_Given problem_.
From the passage below about the gas leak, write out word for word the part starting at "Should the situation" and ending at "deep blue sea.".

_Selected passage_.
Should the situation develop to the point where all the gas from the reservoir is released, it will lead to major emissions of greenhouse gasses: When unburned natural gas enters the atmosphere, its detrimental effect on the atmosphere is 20 times worse than that caused by CO2.

Difficult choices ahead

The coming days will lead to difficult choices as Total struggles to bring the leak under control. If the worst case scenario does indeed occur, it must be considered whether setting fire to the spill is not the best course of action. This too will have environmental consequences, putting Total and the British government between the devil and the deep blue sea.

The Elgin/Franklin accident bears similarities to the Deepwater Horizon blowout, the only real difference being that Elgin is pumping gas condensate and not crude oil into the sea. The Rowan Viking rig is a brand new platform launched in 2010 and considered – like the Deepwater Horizon rig – to be state of the art for the drilling industry.

_Data block_.
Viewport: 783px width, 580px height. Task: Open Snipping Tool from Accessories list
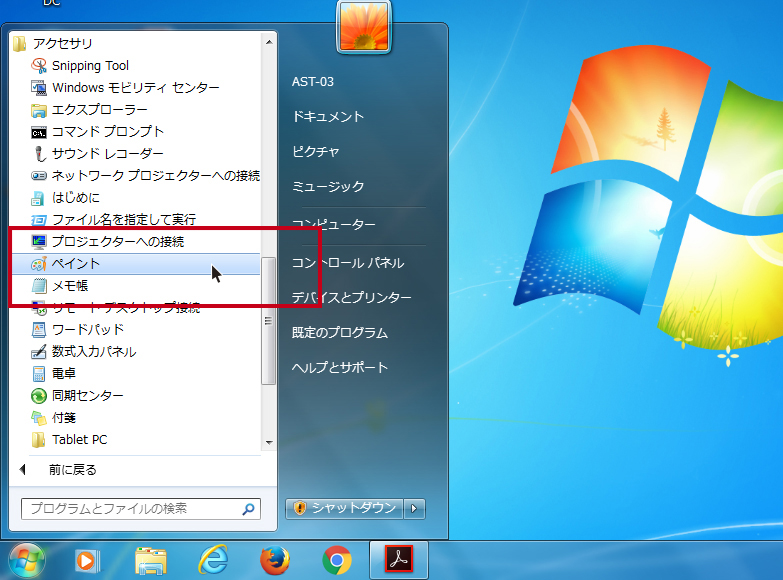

_Completed exercise_.
Should the situation develop to the point where all the gas from the reservoir is released, it will lead to major emissions of greenhouse gasses: When unburned natural gas enters the atmosphere, its detrimental effect on the atmosphere is 20 times worse than that caused by CO2.

Difficult choices ahead

The coming days will lead to difficult choices as Total struggles to bring the leak under control. If the worst case scenario does indeed occur, it must be considered whether setting fire to the spill is not the best course of action. This too will have environmental consequences, putting Total and the British government between the devil and the deep blue sea.